----- Passage to read -----

It's "Possible" To Cook Meals For Your Children Without The Government Paying For It
And by "the government," Kristin Wartman means "all the other taxpayers."
There's a piece of nitwittery about paying people to cook at home in The New York Times by Wartman:
To get Americans cooking, we need to make it possible. Stay-at-home parents should qualify for a new government program while they are raising young children -- one that provides money for good food, as well as education on cooking, meal planning and shopping -- so that one parent in a two-parent household, or a single parent, can afford to be home with the children and provide wholesome, healthy meals. These payments could be financed by taxing harmful foods, like sugary beverages, highly caloric, processed snack foods and nutritionally poor options at fast food and other restaurants. Directly linking a tax on harmful food products to a program that benefits health would provide a clear rebuttal to critics of these taxes. Business owners who argue that such taxes will hurt their bottom lines would, in fact, benefit from new demand for healthy food options and from customers with money to spend on such foods.If we truly value domestic work, we should also enact workplace policies that incentivize health, like "health days" that employees could use for health-promoting activities: shopping for food, cooking, or tending a community garden.
It's a workplace, dear, not a health education community center and gardening store.
If you can't afford to or manage to cook for your children, well, then don't have them.
Don't expect other people to pay for your choices.
My dad might've liked to become a woodworker or gone into some type of creative puttering career. But because he chose to have a family he opened a business selling and renting commercial real estate in Detroit. Not exactly a laugh-a-minute but it paid for our whole-grain gruel. (Sadly, my mother was more influenced by Angela Davis than Julia Child.)

-----

→ Tasks to perform
A – In the post on government-paid home cooking, what kind of business did the author's father open, and in which city?
B – Carry the post on government-paid home cooking forward from its last sentence.

----- Collected material -----

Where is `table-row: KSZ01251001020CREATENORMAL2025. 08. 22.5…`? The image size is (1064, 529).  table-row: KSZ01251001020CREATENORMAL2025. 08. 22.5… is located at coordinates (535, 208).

-----

→ Answers
A – He opened a business selling and renting commercial real estate in Detroit.

B –
As for this question from her piece: "Where can people find the money to buy fresh foods, and how can they find the time to cook them?"
Buttered green beans are cheaper than Cheetos, and I make them by throwing a bunch in a bowl in the microwave with a few pats of butter and hitting 10 minutes. Yum!
UPDATE: Here's a previously linked piece in The Atlantic by Caitlin Flanagan that talks about the vegetables available in Compton:
As it happens, I live fewer than 20 miles from the most famous American hood, Compton, and on a recent Wednesday morning I drove over there to do a little grocery shopping. The Ralphs was vast, well-lit, bountifully stocked, and possessed of a huge and well-tended produce section. Using my Ralphs card, I bought four ears of corn for a dollar, green grapes and nectarines (both grown in the state, both 49 cents a pound), a pound of fresh tortillas for $1.69, and a half gallon of low-fat milk for $2.19. The staff, California friendly, outnumbered the customers, and the place had the dreamy, lost-in-time feeling that empty American supermarkets often have.But across Compton Boulevard, it was a different story. Anyone who says that Americans have lost the desire and ability to cook fresh produce has never been to the Superior Super Warehouse in Compton. The produce section--packed with large families, most of them Hispanic--was like a dreamscape of strange and wonderful offerings: tomatillos, giant mangoes, cactus leaves, bunches of beets with their leaves on, chayote squash, red yams, yucca root. An entire string section of chiles: serrano, Anaheim, green, red, yellow. All of it was dirt cheap, as were the bulk beans and rice. Small children stood beside shopping carts with the complacent, slightly dazed look of kids whose mothers are taking care of business.
What we see at Superior Super Warehouse is an example of capitalism doing what it does best: locating a market need (in this case, poor people living in an American inner city who desire a wide variety of fruits and vegetables and who are willing to devote their time and money to acquiring them) and filling it.
If you won't do what it takes to keep your children healthy, there are programs where you can have yourself sterilized. I suggest you take advantage of one of them, or (heavens!) pay for it yourself.








Buttered green beans takes ten minutes in a microwave????
That aside, this proposed program would actually pay a single parent to stay at home with their kids all day and provide the food and give them cooking classes.
This is mind-blowingly insane! Your kids, your responsibility. For eons, parents have managed to provide for their own children. Step up, like your ancestors did.
Patrick at May 12, 2013 2:47 AM
I take it Wartman has never watched PBS on the weekends? Or maybe the idiot has never heard of the Food network? Or how about The Joy of Cooking cook book for $21.50 from Amazon?
It's easy to learn to cook. And something beyond hamburgers isn't that hard either. This is a stupid way to waste our money.
The SNAP program is full of fraud already.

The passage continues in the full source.